The solution: Communicate only what is necessary to get the point across – and eave your personal sentiments or feelings out of it. Try to be accommodative of the other’s viewpoint, and in case you still need to work it out, do it one to one, to avoid making a spectacle of the other person’s beliefs.[6]

Gender Barrier

Finally, it’s about Men from Mars and Women from Venus. Sometimes, men don’t understand women and women don’t get men – and this gender gap throws barriers in communication. Women tend to take conflict to their graves, literally, while men can move on instantly. Women rely on intuition, men on logic – so inherently, gender becomes a big block in successful communication.[7]

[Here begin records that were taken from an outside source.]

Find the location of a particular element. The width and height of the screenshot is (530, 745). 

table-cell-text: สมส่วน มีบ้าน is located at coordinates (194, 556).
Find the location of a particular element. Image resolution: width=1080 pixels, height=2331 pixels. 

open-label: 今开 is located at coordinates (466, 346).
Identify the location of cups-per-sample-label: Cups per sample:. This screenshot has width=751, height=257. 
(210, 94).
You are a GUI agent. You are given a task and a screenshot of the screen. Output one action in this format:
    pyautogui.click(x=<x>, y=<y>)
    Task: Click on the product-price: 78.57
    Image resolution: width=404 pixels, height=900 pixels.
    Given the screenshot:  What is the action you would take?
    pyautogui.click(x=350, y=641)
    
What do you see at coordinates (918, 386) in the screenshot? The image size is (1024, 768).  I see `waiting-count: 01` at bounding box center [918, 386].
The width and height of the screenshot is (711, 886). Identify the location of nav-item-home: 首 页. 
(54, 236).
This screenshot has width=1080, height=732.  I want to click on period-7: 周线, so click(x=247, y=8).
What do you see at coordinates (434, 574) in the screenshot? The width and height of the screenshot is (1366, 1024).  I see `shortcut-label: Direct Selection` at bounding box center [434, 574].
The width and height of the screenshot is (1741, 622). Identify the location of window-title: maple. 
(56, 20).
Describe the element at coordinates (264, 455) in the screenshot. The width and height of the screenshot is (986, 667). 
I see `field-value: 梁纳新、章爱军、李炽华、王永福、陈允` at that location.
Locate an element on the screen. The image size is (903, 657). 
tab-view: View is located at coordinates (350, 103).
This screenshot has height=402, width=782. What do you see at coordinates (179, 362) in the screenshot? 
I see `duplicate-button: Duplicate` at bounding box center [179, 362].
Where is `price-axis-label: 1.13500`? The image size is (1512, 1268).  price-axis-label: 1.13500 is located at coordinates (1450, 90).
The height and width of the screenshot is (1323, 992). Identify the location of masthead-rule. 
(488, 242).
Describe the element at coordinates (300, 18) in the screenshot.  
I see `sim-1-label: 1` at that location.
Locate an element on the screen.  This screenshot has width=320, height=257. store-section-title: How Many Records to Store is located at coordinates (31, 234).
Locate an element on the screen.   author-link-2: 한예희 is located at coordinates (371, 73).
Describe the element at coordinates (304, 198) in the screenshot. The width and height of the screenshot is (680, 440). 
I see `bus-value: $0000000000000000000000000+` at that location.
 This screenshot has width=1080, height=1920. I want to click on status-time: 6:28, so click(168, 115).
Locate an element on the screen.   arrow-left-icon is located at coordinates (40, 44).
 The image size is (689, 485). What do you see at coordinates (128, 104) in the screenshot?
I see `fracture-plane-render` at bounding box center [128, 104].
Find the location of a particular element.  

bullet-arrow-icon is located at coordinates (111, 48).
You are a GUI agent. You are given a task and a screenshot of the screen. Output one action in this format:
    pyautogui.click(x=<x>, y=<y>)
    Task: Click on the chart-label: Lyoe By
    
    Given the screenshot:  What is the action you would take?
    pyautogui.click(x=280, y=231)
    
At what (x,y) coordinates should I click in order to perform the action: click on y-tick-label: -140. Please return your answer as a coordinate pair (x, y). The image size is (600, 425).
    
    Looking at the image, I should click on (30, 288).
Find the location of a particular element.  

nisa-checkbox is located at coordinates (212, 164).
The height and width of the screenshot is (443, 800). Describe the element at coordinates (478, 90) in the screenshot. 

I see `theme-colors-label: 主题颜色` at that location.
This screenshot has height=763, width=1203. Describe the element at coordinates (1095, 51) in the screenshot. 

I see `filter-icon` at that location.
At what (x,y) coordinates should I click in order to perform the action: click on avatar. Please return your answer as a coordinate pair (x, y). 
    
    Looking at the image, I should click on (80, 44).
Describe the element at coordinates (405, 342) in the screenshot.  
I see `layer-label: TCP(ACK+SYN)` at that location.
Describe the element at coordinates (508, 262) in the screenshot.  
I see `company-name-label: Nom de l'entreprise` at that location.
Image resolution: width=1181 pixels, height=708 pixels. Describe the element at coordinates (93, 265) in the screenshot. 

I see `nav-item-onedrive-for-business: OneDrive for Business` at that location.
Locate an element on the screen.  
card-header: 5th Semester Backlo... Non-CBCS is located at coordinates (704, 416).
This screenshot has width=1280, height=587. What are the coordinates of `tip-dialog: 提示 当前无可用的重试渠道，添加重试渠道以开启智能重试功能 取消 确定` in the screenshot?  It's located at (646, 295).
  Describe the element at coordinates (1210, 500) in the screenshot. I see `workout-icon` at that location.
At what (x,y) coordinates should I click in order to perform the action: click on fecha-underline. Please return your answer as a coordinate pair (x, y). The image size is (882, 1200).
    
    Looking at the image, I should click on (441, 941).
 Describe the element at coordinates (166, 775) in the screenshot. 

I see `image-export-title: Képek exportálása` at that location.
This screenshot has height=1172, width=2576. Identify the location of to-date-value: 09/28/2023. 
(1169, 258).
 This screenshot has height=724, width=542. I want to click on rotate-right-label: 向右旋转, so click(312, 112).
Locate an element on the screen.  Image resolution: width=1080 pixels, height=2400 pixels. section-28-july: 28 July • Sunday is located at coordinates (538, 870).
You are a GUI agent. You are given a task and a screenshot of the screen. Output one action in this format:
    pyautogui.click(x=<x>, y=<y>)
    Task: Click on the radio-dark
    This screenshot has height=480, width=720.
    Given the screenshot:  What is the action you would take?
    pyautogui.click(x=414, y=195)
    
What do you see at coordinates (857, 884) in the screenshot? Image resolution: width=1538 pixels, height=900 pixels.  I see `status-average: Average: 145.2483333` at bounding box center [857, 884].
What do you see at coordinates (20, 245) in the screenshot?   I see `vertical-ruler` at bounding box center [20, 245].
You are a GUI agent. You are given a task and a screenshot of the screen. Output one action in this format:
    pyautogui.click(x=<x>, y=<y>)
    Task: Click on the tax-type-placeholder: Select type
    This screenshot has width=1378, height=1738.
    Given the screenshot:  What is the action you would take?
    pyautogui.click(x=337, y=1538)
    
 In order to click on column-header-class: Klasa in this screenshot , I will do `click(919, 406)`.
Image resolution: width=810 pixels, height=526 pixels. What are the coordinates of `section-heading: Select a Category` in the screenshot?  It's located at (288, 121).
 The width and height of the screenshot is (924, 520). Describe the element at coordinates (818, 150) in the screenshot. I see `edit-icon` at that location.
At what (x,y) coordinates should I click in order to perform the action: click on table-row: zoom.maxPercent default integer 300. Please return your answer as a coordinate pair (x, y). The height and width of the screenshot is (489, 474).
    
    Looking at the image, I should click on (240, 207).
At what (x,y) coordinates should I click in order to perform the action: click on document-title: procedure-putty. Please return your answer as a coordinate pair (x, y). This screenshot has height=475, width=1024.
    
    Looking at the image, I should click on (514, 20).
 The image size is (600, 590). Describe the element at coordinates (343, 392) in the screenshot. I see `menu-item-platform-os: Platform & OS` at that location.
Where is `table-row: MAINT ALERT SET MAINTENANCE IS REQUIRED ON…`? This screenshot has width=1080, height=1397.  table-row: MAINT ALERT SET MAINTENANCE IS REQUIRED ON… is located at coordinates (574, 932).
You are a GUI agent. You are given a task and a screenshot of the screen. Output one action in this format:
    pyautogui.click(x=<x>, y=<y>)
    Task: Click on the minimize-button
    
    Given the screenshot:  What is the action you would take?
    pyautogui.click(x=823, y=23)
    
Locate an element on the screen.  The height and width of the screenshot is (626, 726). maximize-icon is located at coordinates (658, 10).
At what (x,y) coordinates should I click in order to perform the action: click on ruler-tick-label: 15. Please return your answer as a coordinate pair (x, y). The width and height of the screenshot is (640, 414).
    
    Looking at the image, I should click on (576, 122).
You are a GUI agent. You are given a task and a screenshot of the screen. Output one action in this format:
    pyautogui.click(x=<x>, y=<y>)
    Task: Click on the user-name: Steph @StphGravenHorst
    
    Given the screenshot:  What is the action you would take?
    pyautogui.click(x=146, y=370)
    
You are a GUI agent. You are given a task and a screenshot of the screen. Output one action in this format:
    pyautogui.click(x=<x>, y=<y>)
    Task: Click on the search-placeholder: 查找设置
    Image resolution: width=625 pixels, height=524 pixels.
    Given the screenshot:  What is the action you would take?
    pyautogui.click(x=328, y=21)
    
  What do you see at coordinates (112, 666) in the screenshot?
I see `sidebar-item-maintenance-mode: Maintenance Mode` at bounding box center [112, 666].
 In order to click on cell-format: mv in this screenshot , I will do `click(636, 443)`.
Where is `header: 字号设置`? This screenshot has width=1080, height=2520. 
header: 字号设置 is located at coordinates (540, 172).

The problem: A male boss may inadvertently rub his female subordinates the wrong way with anti-feminism innuendoes, or even have problems with women taking too many family leaves. Similarly, women sometimes let their emotions get the better of them, something a male audience can’t relate to.

The solution: Talk to people like people – don’t think or classify them into genders and then talk accordingly. Don’t make comments or innuendos that are gender biased – you don’t have to come across as an MCP or as a bra-burning feminist either. Keep gender out of it.

And remember, the key to successful communication is simply being open, making eye contact and smiling intermittently. The battle is usually half won when you say what you mean in simple, straightforward words and keep your emotions out of it.